The Frontex Solution?

Back around eleven years ago (2004)....the EU got around to a problem and used a joint commission to create Frontex.  Frontex was a EU agency that would take on assigned tasks and use EU rules....not individual country rules....to handle human trafficking and terrorists operations within the EU.  To some degree, they had the minor task of handling immigration....mostly just the paperwork involved.

According to the London Telegraph this morning....the Brits and the EU have this idea of pushing Frontex up to the major problem of handling all of the refugees and immigration.  The idea being pushed politically....is that one single agency would take over the border episode and there would be one single border within Europe (a shocking suggestion if you think about it).  Frontex would have the sole responsibility of enforcing that border.  Just the sheer number of employees required for the job....would probably get into the tens of thousands.

Added to the new job....Frontex would be given a list of favored and unfavored countries.....thus being the approval or disapproval process "king".  If you met condition A and B, then you got asylum or immigration status.  But, somewhere in this process.....all of the twenty-eight countries in the EU would agree to accept a percentage of refugees.  So if Frontex send four-hundred Syrians to Belgium....they'd have to accept it.  The four-hundred Syrians?  Well, that's a curious thing.....if they preferred Germany, and didn't want Belgium.  Presently....most all Syrians prefer Germany over the other 27 EU members.  

A trouble-some agency job?  Yeah.

The odds of Frontex getting approved for the border job and the handling of refugees (top to bottom)?  I'd say zero chance.  Around a dozen EU countries are concerned over the border issue, and they aren't about to hand this function over to some outsider to arrange.  Where is the control and where are the concerns of the citizens of that country?  Non-existent.....it would all lead back to Brussels and the EU headquarters.

Being forced to handle incoming refugees?  That's a whole different problem and I could see more than twenty EU members saying that they won't participate in a Frontex gimmick solution.  
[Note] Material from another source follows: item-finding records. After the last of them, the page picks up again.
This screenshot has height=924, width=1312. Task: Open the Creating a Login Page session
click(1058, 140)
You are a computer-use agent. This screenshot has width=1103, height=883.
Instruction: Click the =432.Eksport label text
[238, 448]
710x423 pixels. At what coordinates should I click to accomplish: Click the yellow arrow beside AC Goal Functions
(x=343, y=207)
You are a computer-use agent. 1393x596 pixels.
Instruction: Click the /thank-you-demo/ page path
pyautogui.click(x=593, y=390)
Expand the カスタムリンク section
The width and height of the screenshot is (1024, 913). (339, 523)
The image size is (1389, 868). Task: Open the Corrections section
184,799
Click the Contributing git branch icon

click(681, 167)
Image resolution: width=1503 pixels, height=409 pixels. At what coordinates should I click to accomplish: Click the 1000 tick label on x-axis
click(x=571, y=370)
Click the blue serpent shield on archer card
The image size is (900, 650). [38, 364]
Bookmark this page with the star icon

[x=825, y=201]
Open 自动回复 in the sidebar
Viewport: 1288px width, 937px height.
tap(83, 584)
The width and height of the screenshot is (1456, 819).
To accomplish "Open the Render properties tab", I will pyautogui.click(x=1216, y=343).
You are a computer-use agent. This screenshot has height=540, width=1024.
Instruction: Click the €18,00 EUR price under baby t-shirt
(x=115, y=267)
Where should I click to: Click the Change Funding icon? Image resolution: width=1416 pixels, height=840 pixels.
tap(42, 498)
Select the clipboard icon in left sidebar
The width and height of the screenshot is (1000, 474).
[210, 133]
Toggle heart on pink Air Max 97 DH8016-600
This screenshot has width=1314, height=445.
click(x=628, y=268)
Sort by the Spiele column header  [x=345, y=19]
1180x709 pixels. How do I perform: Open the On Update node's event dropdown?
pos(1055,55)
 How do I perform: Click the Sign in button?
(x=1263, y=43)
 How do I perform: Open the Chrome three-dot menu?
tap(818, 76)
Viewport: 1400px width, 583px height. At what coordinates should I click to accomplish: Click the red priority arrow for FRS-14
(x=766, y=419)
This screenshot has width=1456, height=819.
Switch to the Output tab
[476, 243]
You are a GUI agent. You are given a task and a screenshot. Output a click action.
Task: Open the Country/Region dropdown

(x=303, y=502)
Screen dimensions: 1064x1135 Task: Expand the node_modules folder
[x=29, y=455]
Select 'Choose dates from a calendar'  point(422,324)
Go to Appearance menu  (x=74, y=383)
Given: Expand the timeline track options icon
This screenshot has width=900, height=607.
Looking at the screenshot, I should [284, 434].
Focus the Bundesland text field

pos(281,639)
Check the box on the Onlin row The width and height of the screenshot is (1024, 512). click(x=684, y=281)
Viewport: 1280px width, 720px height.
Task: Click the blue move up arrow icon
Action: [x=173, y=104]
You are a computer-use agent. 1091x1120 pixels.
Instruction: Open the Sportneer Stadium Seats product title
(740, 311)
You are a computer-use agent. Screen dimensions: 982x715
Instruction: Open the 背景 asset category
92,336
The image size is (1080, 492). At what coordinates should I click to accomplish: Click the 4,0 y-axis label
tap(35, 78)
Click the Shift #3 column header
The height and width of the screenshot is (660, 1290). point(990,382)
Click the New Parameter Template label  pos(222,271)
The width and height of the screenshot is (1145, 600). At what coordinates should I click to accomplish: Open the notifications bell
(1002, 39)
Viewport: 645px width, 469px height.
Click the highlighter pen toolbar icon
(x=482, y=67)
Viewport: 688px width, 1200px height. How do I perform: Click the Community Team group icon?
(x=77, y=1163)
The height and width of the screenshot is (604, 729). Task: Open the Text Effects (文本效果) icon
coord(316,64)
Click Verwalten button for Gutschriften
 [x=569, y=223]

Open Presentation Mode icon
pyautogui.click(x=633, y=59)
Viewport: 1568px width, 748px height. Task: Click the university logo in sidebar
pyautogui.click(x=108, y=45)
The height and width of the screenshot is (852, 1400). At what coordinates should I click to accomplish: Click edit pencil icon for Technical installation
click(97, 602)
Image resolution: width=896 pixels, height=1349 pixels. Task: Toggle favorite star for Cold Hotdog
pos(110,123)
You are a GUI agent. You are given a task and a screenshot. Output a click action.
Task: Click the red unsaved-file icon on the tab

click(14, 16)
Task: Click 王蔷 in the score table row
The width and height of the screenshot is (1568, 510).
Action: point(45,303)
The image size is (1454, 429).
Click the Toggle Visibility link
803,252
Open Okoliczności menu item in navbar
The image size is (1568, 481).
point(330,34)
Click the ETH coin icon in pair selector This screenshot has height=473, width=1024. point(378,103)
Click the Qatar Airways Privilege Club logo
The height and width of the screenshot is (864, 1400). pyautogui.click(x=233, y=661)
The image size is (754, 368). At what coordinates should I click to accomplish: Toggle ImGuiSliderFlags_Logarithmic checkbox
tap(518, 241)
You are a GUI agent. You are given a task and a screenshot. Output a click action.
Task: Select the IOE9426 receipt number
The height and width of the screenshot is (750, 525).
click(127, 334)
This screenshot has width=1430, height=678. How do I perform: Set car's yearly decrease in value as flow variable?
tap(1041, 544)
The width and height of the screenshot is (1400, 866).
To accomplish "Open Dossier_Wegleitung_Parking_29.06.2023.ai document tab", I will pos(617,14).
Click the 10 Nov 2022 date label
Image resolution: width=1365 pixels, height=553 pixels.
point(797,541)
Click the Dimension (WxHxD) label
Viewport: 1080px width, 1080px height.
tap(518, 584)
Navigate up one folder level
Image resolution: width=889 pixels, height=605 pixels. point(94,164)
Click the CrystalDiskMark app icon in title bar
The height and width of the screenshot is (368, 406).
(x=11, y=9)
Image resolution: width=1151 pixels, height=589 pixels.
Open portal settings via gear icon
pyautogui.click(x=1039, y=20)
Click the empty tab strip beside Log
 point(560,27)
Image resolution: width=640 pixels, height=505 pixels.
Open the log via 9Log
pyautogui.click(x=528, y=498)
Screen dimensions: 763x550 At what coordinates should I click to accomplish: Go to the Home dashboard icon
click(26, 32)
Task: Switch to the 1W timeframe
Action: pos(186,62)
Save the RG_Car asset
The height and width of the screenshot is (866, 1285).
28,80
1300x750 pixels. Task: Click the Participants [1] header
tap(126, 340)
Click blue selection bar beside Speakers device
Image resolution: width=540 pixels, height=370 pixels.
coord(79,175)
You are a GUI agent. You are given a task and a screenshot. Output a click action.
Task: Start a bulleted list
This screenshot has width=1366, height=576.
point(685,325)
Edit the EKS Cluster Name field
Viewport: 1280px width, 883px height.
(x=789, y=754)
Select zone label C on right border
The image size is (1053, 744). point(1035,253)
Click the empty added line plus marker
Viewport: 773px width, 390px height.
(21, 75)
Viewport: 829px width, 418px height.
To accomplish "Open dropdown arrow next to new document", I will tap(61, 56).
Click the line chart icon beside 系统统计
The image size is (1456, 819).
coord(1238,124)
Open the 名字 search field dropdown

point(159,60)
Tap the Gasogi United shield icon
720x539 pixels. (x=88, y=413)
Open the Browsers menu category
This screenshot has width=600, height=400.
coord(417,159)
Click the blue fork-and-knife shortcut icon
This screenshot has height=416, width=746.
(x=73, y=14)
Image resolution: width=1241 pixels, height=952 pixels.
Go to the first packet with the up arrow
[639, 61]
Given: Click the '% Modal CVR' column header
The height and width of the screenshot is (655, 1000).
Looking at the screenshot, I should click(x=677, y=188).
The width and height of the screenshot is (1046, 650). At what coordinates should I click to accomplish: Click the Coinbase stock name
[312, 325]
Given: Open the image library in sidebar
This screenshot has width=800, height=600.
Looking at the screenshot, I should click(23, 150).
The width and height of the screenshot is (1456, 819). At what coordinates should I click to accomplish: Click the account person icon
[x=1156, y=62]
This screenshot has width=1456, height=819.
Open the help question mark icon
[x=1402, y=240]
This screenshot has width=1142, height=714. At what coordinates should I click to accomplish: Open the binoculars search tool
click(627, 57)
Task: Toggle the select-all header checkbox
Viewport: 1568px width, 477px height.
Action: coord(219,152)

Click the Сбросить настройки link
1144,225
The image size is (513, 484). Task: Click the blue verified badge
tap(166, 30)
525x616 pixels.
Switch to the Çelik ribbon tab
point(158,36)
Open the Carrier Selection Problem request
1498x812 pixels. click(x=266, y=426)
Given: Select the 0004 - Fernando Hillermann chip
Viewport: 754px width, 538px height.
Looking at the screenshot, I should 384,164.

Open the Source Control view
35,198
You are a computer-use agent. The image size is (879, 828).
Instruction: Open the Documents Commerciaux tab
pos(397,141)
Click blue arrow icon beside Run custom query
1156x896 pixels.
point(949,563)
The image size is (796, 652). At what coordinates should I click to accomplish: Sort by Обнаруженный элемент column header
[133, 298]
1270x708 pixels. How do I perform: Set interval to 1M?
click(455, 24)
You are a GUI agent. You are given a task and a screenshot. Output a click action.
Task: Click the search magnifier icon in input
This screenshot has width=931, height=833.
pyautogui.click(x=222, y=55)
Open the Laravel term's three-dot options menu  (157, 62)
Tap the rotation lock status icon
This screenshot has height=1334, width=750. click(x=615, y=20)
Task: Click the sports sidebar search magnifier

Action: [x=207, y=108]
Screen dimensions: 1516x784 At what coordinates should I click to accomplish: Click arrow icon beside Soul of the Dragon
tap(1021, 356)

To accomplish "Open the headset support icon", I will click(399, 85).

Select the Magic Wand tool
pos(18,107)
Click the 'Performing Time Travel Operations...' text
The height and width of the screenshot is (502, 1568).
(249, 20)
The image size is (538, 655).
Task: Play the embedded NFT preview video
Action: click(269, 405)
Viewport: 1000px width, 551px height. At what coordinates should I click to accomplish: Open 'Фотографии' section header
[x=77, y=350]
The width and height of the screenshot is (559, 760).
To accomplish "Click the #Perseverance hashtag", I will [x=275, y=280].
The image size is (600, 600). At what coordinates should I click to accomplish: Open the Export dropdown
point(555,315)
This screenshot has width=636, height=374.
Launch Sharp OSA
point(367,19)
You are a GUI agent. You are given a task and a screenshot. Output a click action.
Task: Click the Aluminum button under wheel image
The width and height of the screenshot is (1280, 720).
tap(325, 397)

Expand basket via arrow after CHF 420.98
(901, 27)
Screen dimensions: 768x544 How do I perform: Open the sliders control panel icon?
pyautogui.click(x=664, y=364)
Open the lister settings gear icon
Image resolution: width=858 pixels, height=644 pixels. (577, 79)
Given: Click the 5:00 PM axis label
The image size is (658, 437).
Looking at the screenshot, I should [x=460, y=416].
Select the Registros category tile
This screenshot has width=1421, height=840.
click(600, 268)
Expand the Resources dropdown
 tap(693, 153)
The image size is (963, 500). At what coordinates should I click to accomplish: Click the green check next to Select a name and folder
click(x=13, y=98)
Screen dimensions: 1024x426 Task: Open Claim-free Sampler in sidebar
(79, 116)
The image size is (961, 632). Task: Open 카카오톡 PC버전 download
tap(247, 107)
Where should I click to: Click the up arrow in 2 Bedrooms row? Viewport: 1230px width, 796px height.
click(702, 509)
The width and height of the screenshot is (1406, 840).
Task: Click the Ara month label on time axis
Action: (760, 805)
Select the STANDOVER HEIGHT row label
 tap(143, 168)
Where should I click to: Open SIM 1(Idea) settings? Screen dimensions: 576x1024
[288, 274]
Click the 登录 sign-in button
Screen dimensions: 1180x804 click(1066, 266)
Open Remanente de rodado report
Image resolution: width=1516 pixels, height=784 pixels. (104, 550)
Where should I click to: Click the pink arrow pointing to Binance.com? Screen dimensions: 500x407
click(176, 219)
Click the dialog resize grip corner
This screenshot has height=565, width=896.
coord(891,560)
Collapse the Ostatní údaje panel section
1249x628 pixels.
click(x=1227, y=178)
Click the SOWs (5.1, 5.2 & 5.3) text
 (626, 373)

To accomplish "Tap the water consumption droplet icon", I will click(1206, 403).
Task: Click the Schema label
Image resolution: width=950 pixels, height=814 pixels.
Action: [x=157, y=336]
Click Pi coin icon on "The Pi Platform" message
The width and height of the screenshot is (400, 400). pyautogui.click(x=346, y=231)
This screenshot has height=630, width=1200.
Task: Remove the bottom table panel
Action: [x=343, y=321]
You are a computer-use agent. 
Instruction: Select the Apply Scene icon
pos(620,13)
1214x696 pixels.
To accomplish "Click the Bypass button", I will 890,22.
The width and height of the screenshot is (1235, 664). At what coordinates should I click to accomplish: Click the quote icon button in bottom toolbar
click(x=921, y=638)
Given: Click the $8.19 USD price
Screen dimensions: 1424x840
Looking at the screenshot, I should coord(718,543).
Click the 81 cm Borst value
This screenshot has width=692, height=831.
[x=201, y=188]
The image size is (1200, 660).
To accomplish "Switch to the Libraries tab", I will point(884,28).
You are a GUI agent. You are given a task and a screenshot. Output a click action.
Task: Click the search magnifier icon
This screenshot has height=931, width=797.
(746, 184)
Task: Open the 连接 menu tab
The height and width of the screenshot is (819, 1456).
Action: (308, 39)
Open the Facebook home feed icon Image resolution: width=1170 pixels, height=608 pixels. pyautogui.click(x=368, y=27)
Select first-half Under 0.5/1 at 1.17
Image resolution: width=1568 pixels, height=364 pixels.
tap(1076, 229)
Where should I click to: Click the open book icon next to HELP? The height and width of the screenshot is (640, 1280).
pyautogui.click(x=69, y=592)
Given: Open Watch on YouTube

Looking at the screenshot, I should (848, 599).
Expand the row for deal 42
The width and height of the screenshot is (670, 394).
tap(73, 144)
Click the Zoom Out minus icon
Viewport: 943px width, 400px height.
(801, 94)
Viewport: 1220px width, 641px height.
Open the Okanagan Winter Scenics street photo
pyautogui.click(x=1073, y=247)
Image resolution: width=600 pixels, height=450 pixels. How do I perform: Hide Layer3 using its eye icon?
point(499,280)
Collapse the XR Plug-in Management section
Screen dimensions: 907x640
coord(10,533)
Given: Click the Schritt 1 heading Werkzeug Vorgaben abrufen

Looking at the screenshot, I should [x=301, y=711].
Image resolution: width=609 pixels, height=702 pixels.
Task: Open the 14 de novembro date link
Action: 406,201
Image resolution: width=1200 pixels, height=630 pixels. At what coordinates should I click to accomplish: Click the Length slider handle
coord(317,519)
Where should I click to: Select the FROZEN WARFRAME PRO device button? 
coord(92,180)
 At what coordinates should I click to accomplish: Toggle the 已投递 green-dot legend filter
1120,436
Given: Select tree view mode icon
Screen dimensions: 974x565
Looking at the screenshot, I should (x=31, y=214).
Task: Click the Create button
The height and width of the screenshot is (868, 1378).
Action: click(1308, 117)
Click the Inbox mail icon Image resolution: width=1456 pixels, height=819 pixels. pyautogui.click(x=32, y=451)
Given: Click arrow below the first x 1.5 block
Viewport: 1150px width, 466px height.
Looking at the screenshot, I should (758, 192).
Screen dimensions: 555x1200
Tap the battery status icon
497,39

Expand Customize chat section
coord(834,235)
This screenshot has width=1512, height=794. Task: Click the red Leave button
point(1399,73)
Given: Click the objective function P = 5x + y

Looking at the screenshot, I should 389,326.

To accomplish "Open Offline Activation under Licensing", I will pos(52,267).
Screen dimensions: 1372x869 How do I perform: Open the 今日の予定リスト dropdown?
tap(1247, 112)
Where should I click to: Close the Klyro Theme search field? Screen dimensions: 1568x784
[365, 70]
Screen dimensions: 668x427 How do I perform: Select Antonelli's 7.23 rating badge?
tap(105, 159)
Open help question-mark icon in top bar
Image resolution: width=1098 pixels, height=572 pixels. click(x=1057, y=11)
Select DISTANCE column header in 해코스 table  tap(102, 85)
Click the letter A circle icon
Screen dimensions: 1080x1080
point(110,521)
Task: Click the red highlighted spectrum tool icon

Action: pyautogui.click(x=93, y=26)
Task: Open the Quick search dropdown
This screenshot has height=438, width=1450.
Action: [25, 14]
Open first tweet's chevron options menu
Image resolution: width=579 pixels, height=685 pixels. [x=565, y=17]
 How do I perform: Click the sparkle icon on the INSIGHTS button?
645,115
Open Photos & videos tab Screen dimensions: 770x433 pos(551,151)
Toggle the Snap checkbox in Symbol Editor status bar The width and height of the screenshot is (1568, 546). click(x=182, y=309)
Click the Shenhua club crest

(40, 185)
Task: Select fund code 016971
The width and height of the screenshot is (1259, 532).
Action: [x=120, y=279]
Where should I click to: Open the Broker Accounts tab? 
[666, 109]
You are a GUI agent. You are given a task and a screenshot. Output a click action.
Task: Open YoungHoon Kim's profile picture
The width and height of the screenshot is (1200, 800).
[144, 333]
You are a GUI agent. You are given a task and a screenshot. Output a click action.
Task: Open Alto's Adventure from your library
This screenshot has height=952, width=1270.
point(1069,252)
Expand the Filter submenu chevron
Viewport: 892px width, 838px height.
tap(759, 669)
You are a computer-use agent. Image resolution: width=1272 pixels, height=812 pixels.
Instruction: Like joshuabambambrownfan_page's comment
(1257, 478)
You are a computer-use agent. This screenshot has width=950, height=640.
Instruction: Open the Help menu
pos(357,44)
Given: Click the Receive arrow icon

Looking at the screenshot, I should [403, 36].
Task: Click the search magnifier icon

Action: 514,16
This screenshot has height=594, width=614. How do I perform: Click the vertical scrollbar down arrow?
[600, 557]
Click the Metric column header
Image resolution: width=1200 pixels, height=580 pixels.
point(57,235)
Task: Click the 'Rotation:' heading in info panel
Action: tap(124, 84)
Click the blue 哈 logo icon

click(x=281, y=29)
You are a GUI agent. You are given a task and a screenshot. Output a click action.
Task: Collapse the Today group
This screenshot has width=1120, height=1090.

The Telegraph indicates that discussions will start up in a matter of a week or two at Brussels over this enlarged mission for Frontex......slightly ahead of the mid-October ten-point discussion that Germany intends to push for major changes in the EU structure over immigration and refugees. If Frontex doesn't get some 'lift'.....the potential for failure over the ten points increases.

The one plus if Frontex did take over the bureaucratic approval/disapproval process?  Frontex would hire several thousand new employees....passing the bill to the EU....and speed the process of approval/disapproval from weeks or months....down to a matter of days.  Under a Frontex management scheme....you could get picked up on a Friday and probably have your application stamped final within a week or two.  If disapproved, I could see Frontex having you on a bus within ten days and going back to your homeland.  That by itself.....might be a major improvement.

So, when you hear about the Frontex idea within the new expanding mission....the gimmick is simply to contract out a difficult service to people with simplified priorities and no political interest.  In a perfect world....it might be the best answer.  But the EU isn't that perfect world.

Added note: if you were curious.....there's presently only around 300-to-350 employees of Frontex.  Just to take over the immigration handling part of this....they'd have to hire a minimum of 3,000 employees (my best guess), to reach stage one of this episode.